The islands are one of the most remote places on Earth, thousands of miles from any continent, and have escaped overfishing and pollution that has damaged many regions of the world’s oceans. Just 53 people live on the islands, many descendents of the sailors behind the famous mutiny on the Bounty in 1790, but it is the marine life that attracted National Geographic’s Pristine Seas expedition. Its results, including new species of fish, were published in the journal Plos One on Friday.

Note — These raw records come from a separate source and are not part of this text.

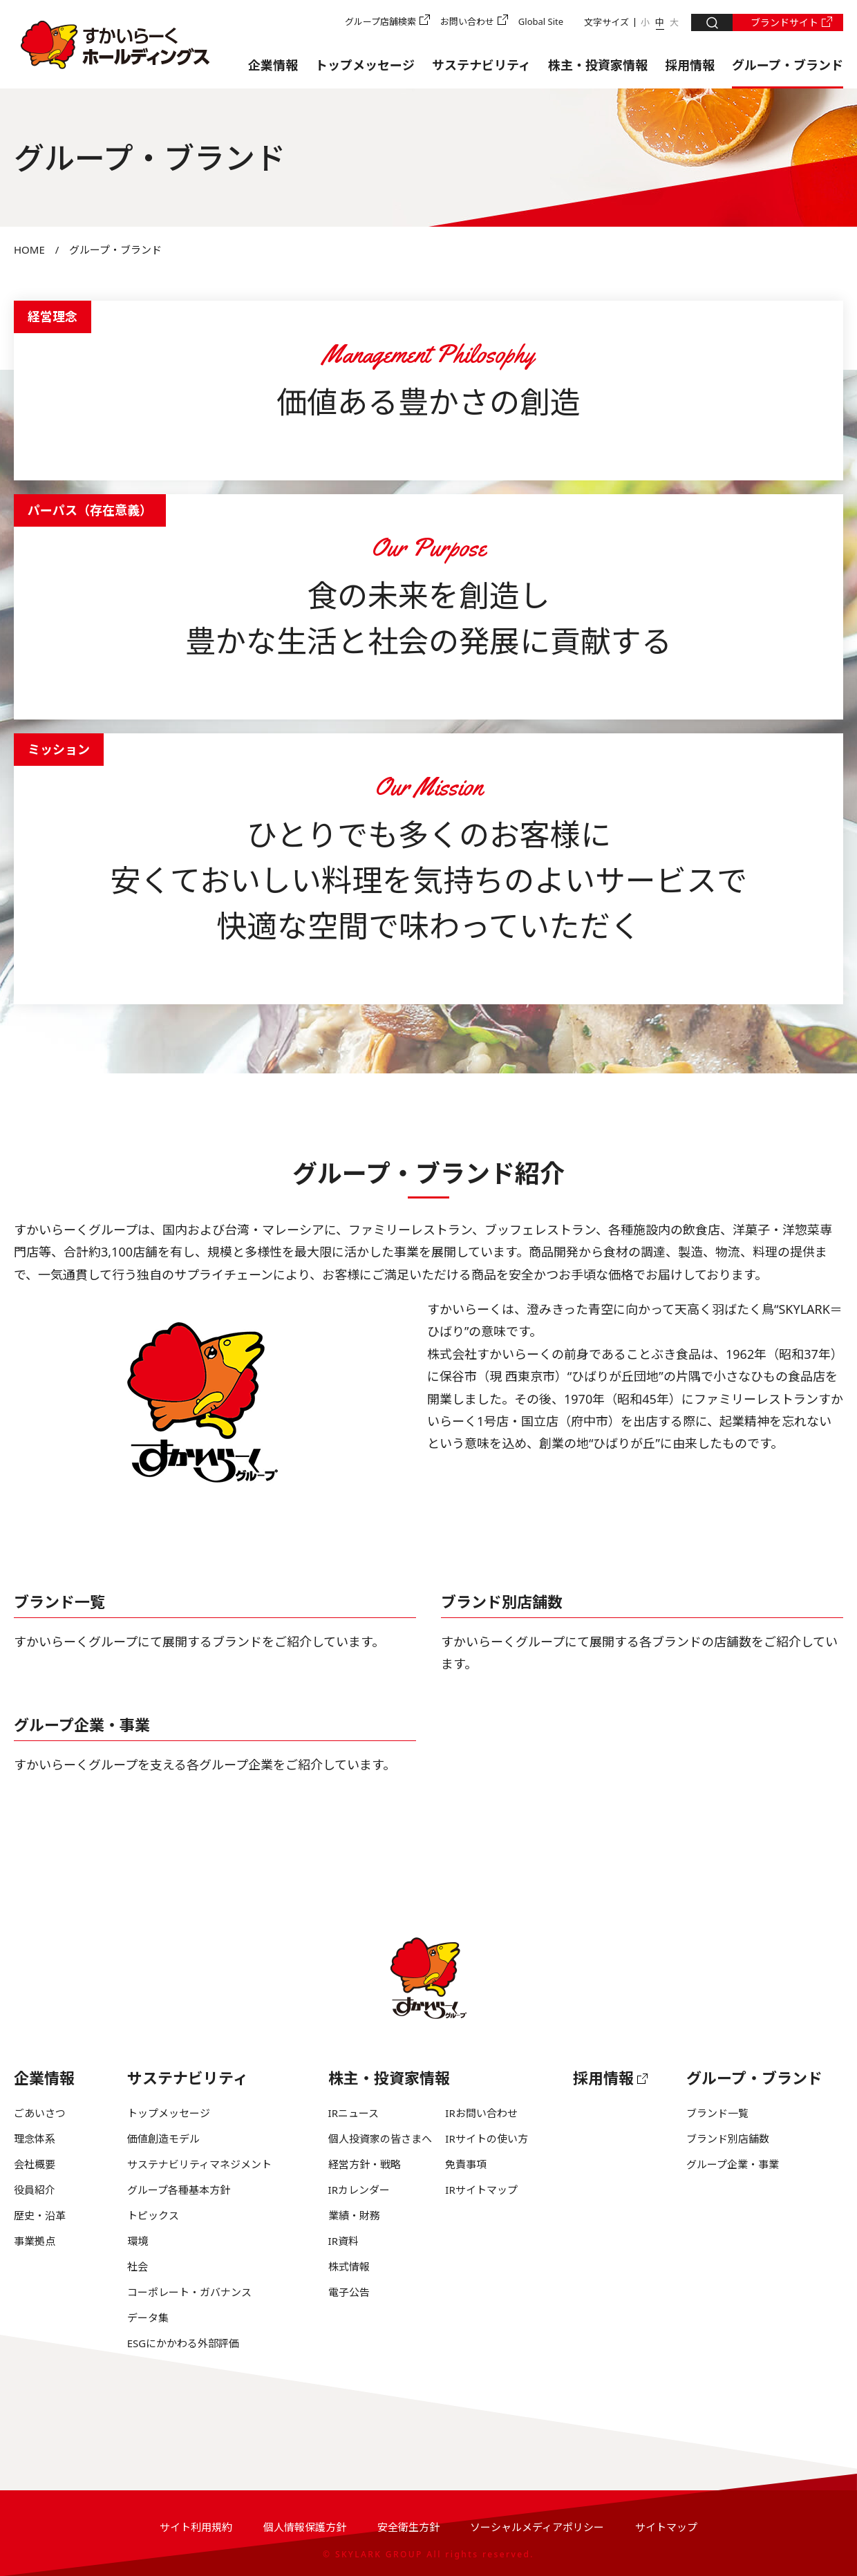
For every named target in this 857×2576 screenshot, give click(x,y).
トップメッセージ (365, 65)
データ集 (148, 2317)
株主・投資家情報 (598, 65)
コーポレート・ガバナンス (189, 2292)
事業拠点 (34, 2241)
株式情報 (349, 2266)
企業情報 (273, 65)
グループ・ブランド (787, 65)
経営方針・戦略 (364, 2164)
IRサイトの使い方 (486, 2138)
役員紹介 (34, 2190)
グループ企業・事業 (82, 1724)
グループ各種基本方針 (178, 2190)
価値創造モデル (163, 2138)
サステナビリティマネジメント (199, 2164)
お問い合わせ (467, 21)
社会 (137, 2266)
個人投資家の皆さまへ (380, 2138)
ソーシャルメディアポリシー (537, 2527)
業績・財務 (354, 2215)
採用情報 (690, 65)
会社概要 (34, 2164)
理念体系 (34, 2138)
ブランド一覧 (59, 1601)
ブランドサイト (784, 22)
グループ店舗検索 (380, 21)
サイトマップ (666, 2527)
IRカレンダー (359, 2190)
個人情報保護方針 (304, 2527)
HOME (29, 249)
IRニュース (353, 2113)
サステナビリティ (481, 65)
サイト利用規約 (196, 2527)
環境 (137, 2241)
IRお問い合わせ (481, 2113)
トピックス (153, 2215)
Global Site (540, 21)
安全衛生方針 (408, 2527)
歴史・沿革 (40, 2215)
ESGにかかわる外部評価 (183, 2343)
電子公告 (349, 2292)
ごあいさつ (40, 2113)
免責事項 (466, 2164)
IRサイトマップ (481, 2190)
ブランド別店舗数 (502, 1601)
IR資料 (343, 2241)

“The remoteness means it has been preserved as pristine as possible,” expedition leader Enric Sala told the Guardian. “As soon as you jump in the water and the bubbles clear you are surrounded by sharks.” Top-predators like sharks are virtually fished-out in many parts of the seas but the expedition found they dominated the marine ecosystems around the four Pitcairn Islands. Grey reef sharks were the most common predator, followed by whitetip reef sharks and black trevally, while the plant-eating fish were dominated by chubs, unicornfish and whitebar surgeonfish.
A lemonpeel angelfish (Centropyge flavissima) observed at Henderson Island, by the National Geographic Pristine Seas expedition to the Pitcairn Islands. Photograph: Enric Sala/National Geographic/Courtesy of Pristine Seas
The Pitcairn islanders have backed a plan to declare a protected zone of over 830,000 sq km around the islands, which if created today would be the biggest in the world. Sala points out that while about 15% of land has some kind of protection, only 3% of the oceans have any environmental rules. The Pitcairns are a British overseas territory and campaigners are optimistic that the UK Foreign Office’s current assessment of the proposal will see the marine park approved, particularly after US president Barack Obama pledged on 17 June to protect 780,000 km2 of ocean around uninhabited south Pacific Islands. “The arguments are pretty clear and there seems to be momentum now, so it makes sense for the UK to lead the way,” said Sala.
The shallow reefs of Henderson, Pitcairn Islands. Photograph: Enric Sala/National Geographic
However, the Environment Audit select committee of MPs criticised the government in January for failing protect the exotic species living on the string of isolated islands that make up the last vestiges of the British empire. It noted that there are more endangered species living in the Pitcairns than people.